At Bitcraze we have some history with trying to fly our Crazyflie autonomously. The most recent step is the Loco Positioning System that allows us, and you, to fly in a full room. The Loco Positioning system has boosted development of advanced algorithms for onboard position estimation and control.
Our earlier attempts where mostly based on different kinds of cameras, either a 3D camera like Kinect or regular webcams. Though, at that point, we only had the camera for position estimation and where doing the position control on the PC and not onboard the Crazyflie. This has the disadvantage to be brittle and requires a very high quality positioning from the camera: any frame where we loose the Crazyflie has a huge impact on the control behavior since the position controller relies exclusively on the camera detection.
With the Kalman filter and onboard position controller, the Crazyflie can now handle lost position information for at least a couple of seconds without big problems. This has the potential of making webcam-based position detector much more robust!
Using the new position-hold mode recently introduced in the client we can test and fly the Crazyflie under the webcam. We have taken a short video to show the performance. The result is promising and we will continue to play with ways to fly the Crazyflie autonomously.
Early on when we started to work on the Loco Positioning system, we came up with an idea of a Crazyflie autonomously flying into a light box, positioning it self for a few product pictures and then flying out again. The positioning system is now pretty mature and close to leave Early Access and this Friday we finally got around to do it. In this blog post we will share what we did and it also doubles as a brief howto on how to set up the system and fly a simple autonomous sequence.
We used a Crazyflie with a Loco Positioning Deck and eight Loco Positioning Anchors in our setup. Six anchors would have been fine too, but we happened to have eight in our flight lab.
When working with the Loco Positioning system the first step is always to make sure the anchors are set up correctly. We had an experimental version of the anchor firmware so we started out by pulling down the latest stock version of the source code and compiled it into a .dfu file. After that we fired up the brand new lps-tool that is used to flash firmware and configure the anchors.

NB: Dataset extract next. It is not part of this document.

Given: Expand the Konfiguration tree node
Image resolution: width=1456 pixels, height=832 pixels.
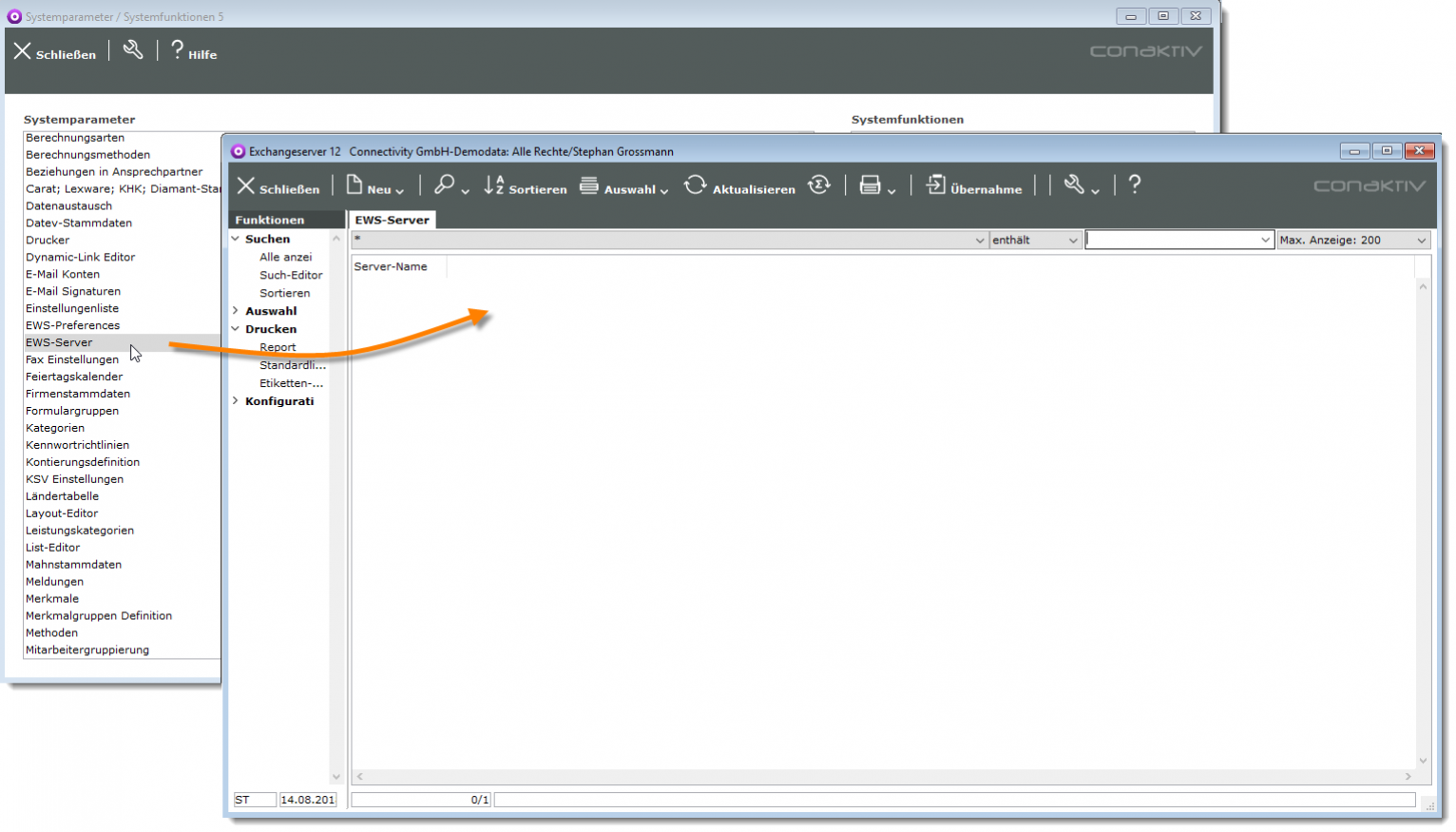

The anchors must be connected with a USB cable to the computer but the lps-tool reduces the flashing and configuration into a few clicks. When all anchors were updated we were ready for the next step.
The positions of the anchors are stored in the anchors them selves and the position is transmitted to the Crazyflie as a part of the ultra wide band messages used for measuring the ranges to the anchors. This way, the Crazyflie gets both anchor positions and ranges in the same process and has all the information needed to calculate its position. The second step is thus to store the positions in the anchors. In our “flight lab” we have fixed mounts for the anchors with known positions, so we could skip measuring the physical positions of the anchors.
We are working on making it possible to remotely configure the anchors to reduce the need to physically connect to them, and the position can now be set from the Crazyflie Client. We simply opened the “Loco Positioning” tab in the client, connected to a Crazyflie (with a Loco Positioning deck mounted), entered the anchor positions and hit the “Write to anchors” button. A few seconds later the anchor positions in the graphs were updated to indicate that the positions have been written to the anchors and then subsequently sent back through the ultra wide band messages to the Crazyflie.
Step three is to verify that the system is working as expected. First thing is to check that we did not mix the anchors up when configuring or placing them. In the “Loco Position” tab in the client, click the “Anchor Identification” button. In this mode anchors are lit up in the graphs when the Crazyflie gets close to them in the physical world. We went from anchor to anchor with the Crazyflie and checked that the correct anchor lit up on the screen. When confident that all was good we changed to “Position estimate” mode and verified that the estimated position matches the physical position of the Crazyflie. We have found that it can be very hard to understand, for instance that two anchors have been mixed up, by looking at the estimated position and that the “Anchor Identification” step simplifies the setup.
At this point we had a fully functioning Loco Positioning system ready for autonomous flight!
Now it was time to script a sequence. The easiest way to script a sequence is to start from the autonomousSequence.py example. Our intern Alfred took over at this point, he updated the uri to the correct settings and crafted a sequence to take off, fly into the light box, wait a while and then fly back out for a stylish landing in his hand!
Now we were ready for the actual photo shoot and Björn came down with the camera to shoot the product pictures. We hope you enjoy the results!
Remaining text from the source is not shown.